Rare voix discordante dans ce contexte ultra-nationaliste, le très populaire satiriste Bassem Youssef a raillé la "Sissi-mania" dans sa première émission après le renversement de Mohamed Morsi. Sa liberté de ton a rapidement été sanctionnée: son émission "Al Bernameg" a été suspendue, la chaîne CBC accusant le présentateur de non-respect de sa politique éditoriale et arguant des "réactions populaires de colère" à son show.

LIRE: Egypte: Des chocolats aux sandwichs en passant par les bijoux, le général Sissi est partout

Khaled Dawoud, lui, a remué ciel et terre contre Morsi. Mais lorsque des centaines de partisans des Frères musulmans ont été tués place Rabaa al-Adawiya en août, et que l'opposition a applaudi l'opération, M. Dawoud, porte-parole du Front du salut national, une coalition hétéroclite de partis de gauche et libéraux, a présenté sa démission.

"Nous voulions le départ de Morsi, mais nous ne voulions pas éliminer (les Frères), les tuer ou les considérer comme une organisation hors-la-loi", dit-il à The Nation.
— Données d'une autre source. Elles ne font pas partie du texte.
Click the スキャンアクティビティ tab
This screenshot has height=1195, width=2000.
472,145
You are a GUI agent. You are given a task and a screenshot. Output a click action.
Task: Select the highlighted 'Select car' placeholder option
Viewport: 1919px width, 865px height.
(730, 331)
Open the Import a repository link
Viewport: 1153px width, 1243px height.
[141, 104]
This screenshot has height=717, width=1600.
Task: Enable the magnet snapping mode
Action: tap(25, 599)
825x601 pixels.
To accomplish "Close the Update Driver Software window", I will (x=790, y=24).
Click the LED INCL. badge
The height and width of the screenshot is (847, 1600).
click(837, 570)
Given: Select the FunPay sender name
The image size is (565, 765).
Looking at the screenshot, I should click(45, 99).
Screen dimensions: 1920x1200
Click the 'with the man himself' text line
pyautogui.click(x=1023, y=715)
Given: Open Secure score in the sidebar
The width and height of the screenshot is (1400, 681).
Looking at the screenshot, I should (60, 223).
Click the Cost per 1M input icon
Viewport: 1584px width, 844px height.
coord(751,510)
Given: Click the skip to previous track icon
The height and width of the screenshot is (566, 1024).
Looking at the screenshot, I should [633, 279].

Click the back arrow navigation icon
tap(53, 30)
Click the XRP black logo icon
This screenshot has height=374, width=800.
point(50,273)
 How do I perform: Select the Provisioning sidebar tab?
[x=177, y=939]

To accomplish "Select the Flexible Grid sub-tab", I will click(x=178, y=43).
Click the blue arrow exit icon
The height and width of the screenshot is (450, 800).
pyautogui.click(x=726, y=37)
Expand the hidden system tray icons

Seulement voilà: après sa démission, "même des amis proches (l)'ont qualifié de partisan des Frères, de traître et d'agent américain".

Pour Richard Jacquemond, chercheur à l'Institut de recherches et d'études sur le monde arabe et musulman (Iremam), cette réaction s'explique par la "tradition d'osmose entre l'Etat et l'intelligentsia" en Egypte.

"La majorité des écrivains égyptiens sont par ailleurs des fonctionnaires (dans les médias, l'enseignement, la bureaucratie culturelle), et l'Etat entretient leur allégeance à travers un ensemble d'institutions par lesquelles il manie la carotte et le bâton", affirme-t-il au Monde.

Mais "ne nous laissons pas abuser par l'unanimisme de façade, les portraits omniprésents du général Sissi et les chansons patriotiques reprises ad nauseam", prévient-il. "Redisons-le, la fin de l'histoire n'est pas écrite".